Is Plus more?
Plus bike tyres are more grippy, more comfortable, but have more drag too… so should you get 27.5in Plus or 29in bike?
What is it with the bike industry? No sooner have they introduced one new wheel size, they have to go ahead and put together a Plus version of it. We reckon innovation is a good thing, but it sure makes it tough for us to pick which wheeled bandwagon is going to stick, and which isn’t.
Should you buy a Plus bike? What about bikes that can use both 27.5in Plus and 29er wheels, like the Orbea Occam and Whyte S-150?
Here’s what we know about Plus tyres, to help you decide.
The basics
Bear with us here if you know this already: you can get Plus versions of 29in or 27.5in (or even 26in) tyres, they have the same internal diameter but they’re wider.
How much wider? 2.7-3.0in about covers it.
They usually sit on wider rims too, 40-50mm internal width to allow the wider tyre to spread out properly and form the optimal shape. Those 27.5in Plus tyres near enough match up in external diameter to 29in tyres, which means some bike companies let you switch between the two wheel sizes.
The data
Schwalbe says a 2.8in Nobby Nic has a contact patch that’s 21 per cent bigger than the traditional 2.35in version. (1.7bar at 2.35in, 1.0 bar with 2.8in). That gives “significantly better traction” they say.
There’s also a 5.2watt rolling resistance increase per tyre but we don’t really need to worry about that because you’re not going fast enough on a mountain bike for that to be anything more than negligible.
What is significant is the 134g weight penalty per tyre that we’ve measured, which will slow you down and affect your suspension, particularly as it’s part of the unsprung mass, the wheels.

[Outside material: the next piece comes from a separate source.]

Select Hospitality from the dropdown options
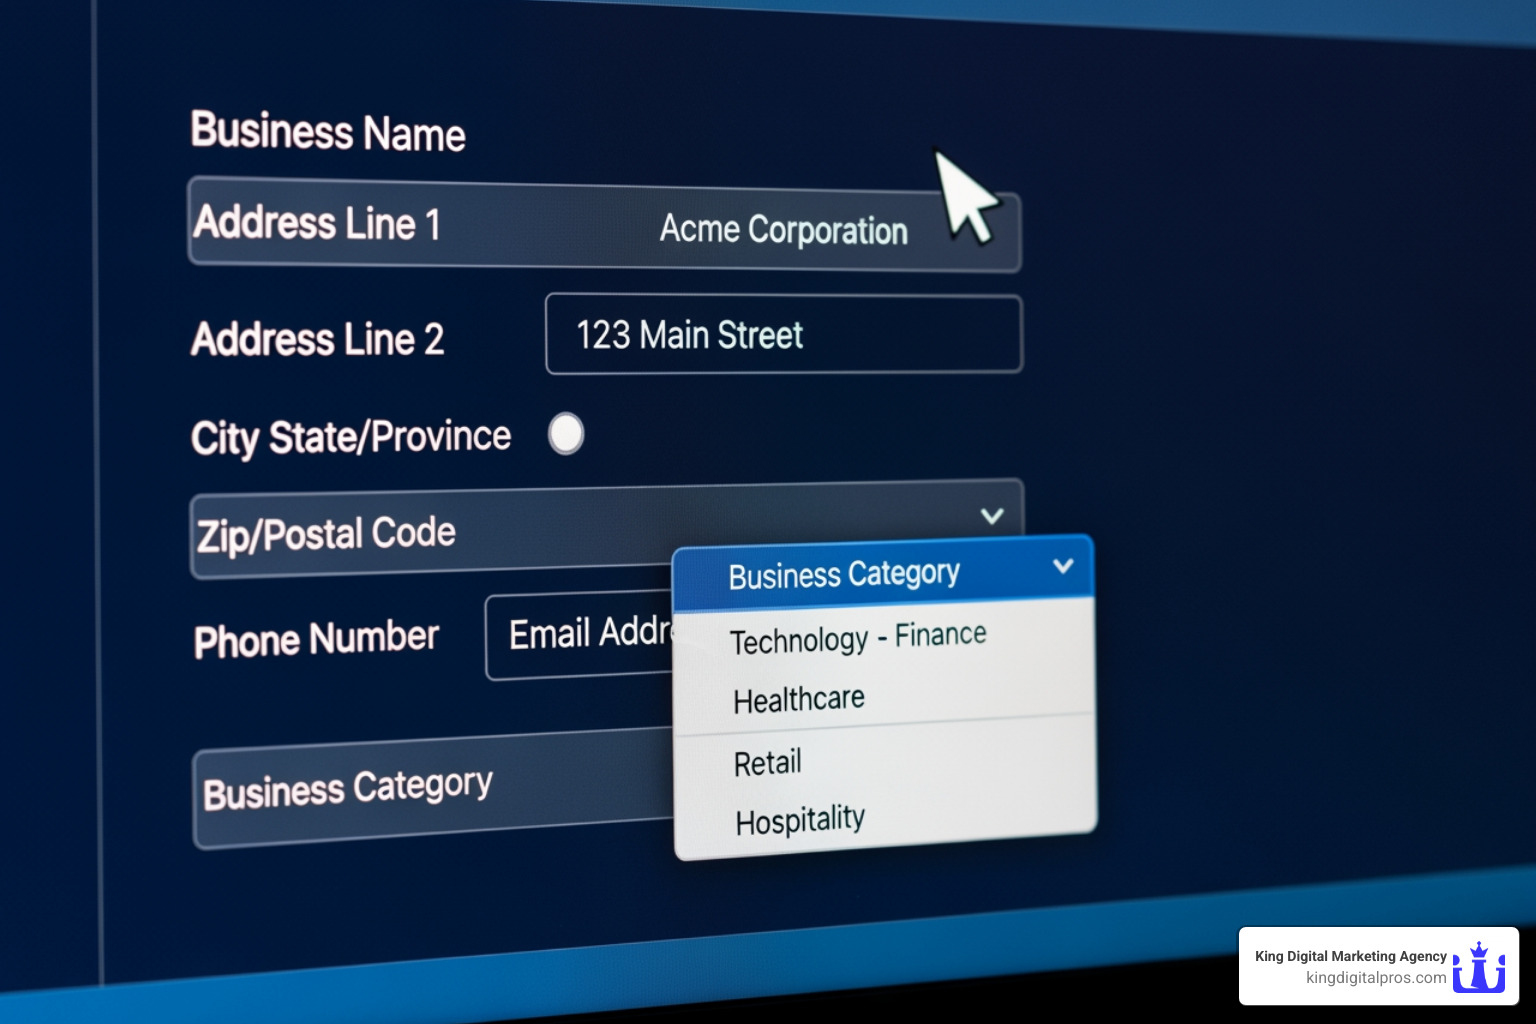Image resolution: width=1536 pixels, height=1024 pixels. point(799,821)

WTB agrees that Plus tyres increase traction through a larger contact patch, but they’ve got no data. What they do know is that Plus tyres let you run lower tyre pressures because there’s more volume in the tyre to provide support and stop you dinging your rims or the tyre rolling around too much.
Lower pressures are a good thing because they increase the compliance of a tyre — it deforms round roots and rocks and gives you grip, where a smaller harder tyre would bounce you off.
mbr’s take
Early Plus tyres proved to have incredible grip levels in the dry and unmatched comfort on rocky fast terrain, but they skated around on proper mud and the sidewalls were flimsy and puncture prone.
Now the next generation of tyres has arrived — like the 2.8in High Roller II from Maxxis, the 2.8in Nobby Nic from Schwalbe and the 3.0in Trail Boss from WTB — with improved grip, but the sidewalls remain just as fragile.
So 27.5 Plus or 29er?
As with so many aspects of mountain biking, it depends where you ride — if rocky, fast or trail centre trails are your stomping ground then Plus could be more. Muddy, picky and slippery? 29er would be our choice.